The contribution examines the working-class counterculture of post-1968 Czechoslovakia - the groupings and networks of hippies, rock musicians and samizdat authors often termed the 'underground' - as a social movement, yet one significantly diverging from the standard frameworks of scholarly analysis applied in both the Global North and South. The experience of European 20th-century state socialism, it would seem, remains unintegrated into scholarly attention from outside the geographic region where this method of governance existed; in turn, post-communist analytical methods predominantly adhere to a deliberate methodological restriction in their application of a paradigm of the uniqueness of 'totalitarianism' against any trans-national comparisons.
Moreover, the Czech underground itself presents several questions for confrontation with standard social movement theories. It did not propose concrete demands to political power, but instead a far more diffuse and generalised sentiment of rejection, an emotive-artistic resistance to state cultural control.

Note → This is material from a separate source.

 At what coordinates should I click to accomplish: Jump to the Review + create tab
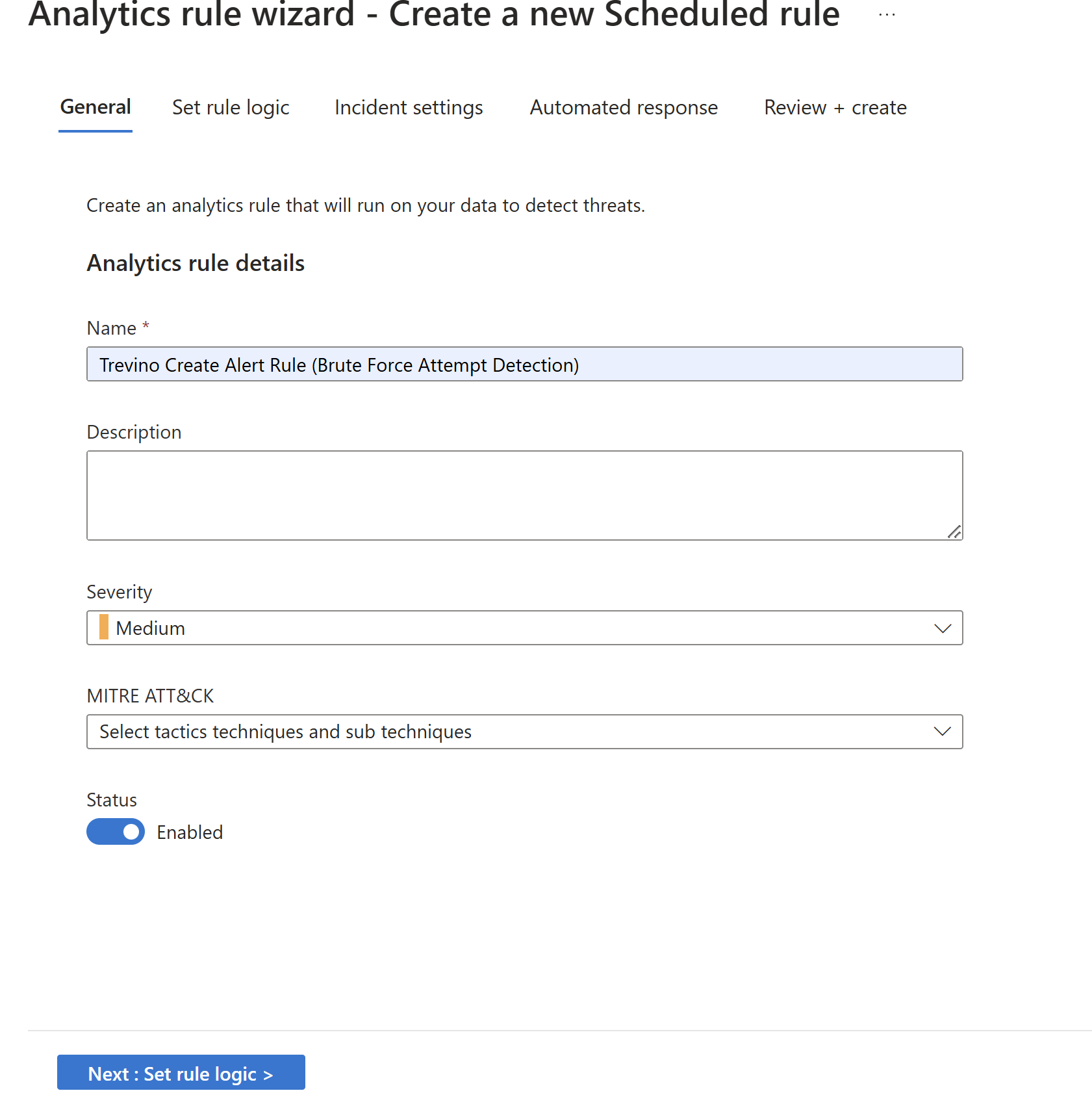(x=835, y=108)
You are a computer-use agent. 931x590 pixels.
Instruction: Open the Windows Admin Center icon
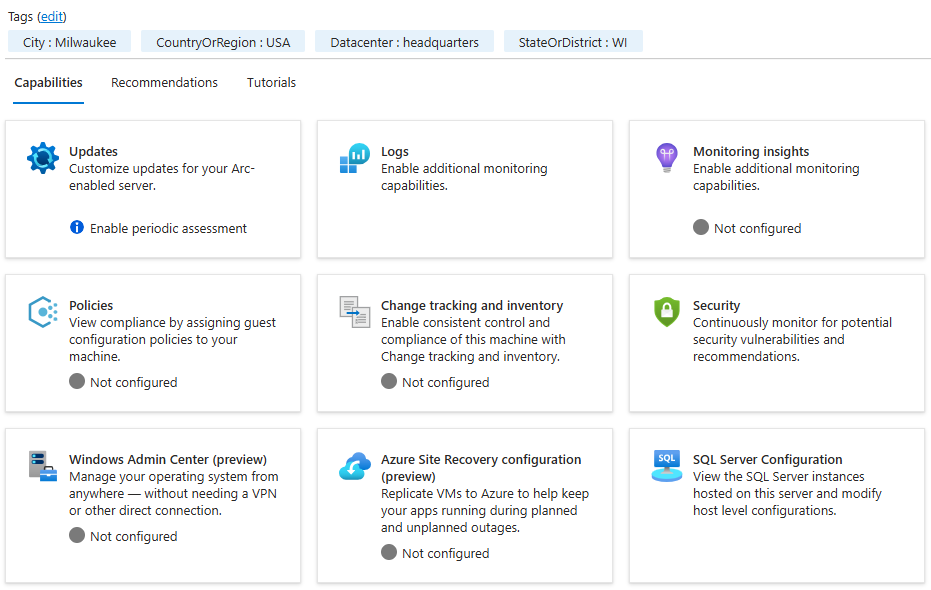pos(42,466)
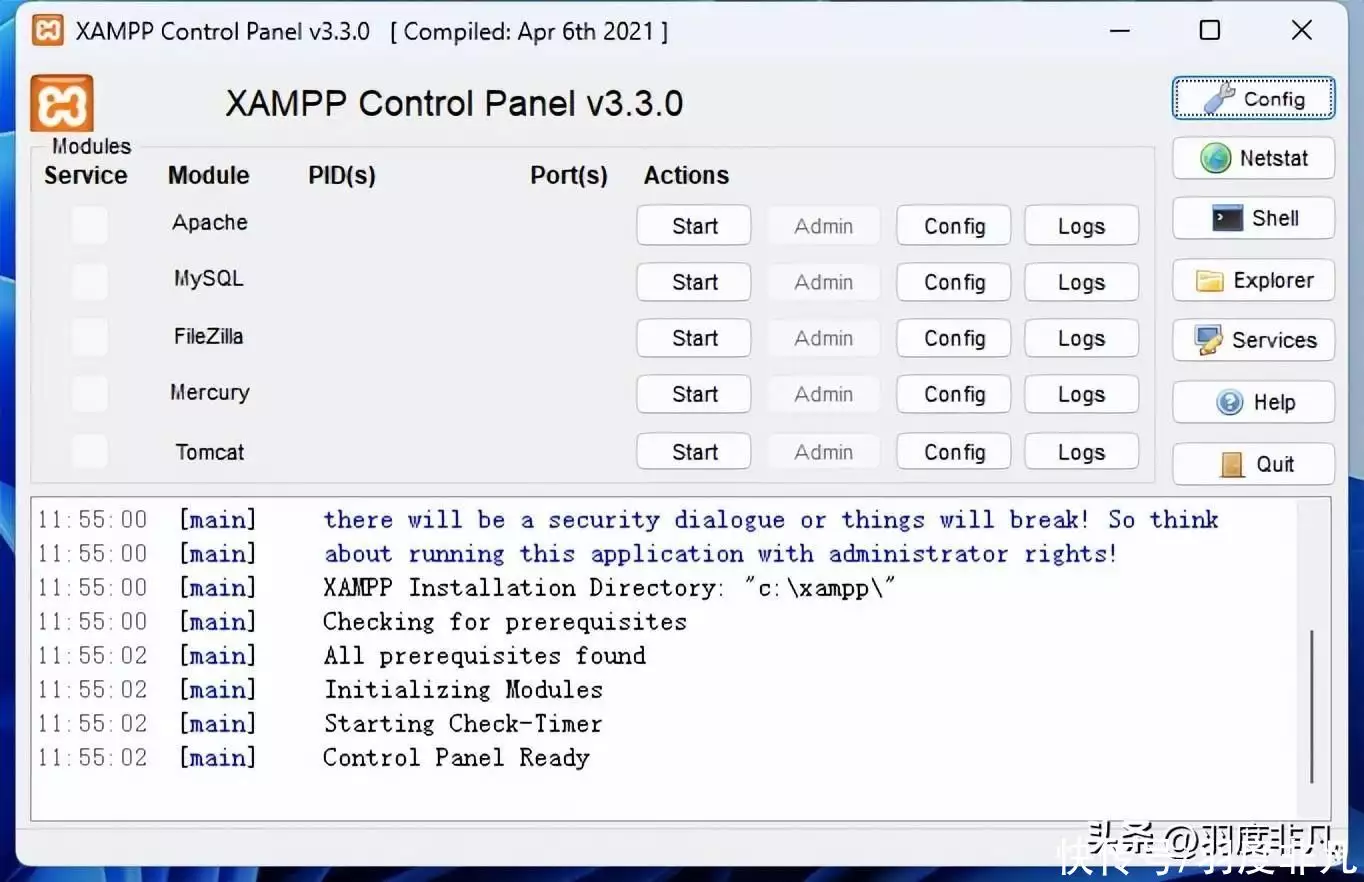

It did not challenge specific policies or actions of the Communist regime, working instead to evade the symbolic violence ('aesthetic torment') of the consistent ideological cultivation and administration of every aspect of life from architecture through music to fashion. As an essentially 'post-materialist' social movement, the Czech underground managed to highlight the specific forms of symbolic violence used by state socialism; perhaps even more importantly, its study in confrontation with current methodologies of social-movement theory might well illuminate the persistence of symbolic violence even in the post-totalitarian world and its contribution to growing exclusionary populism there.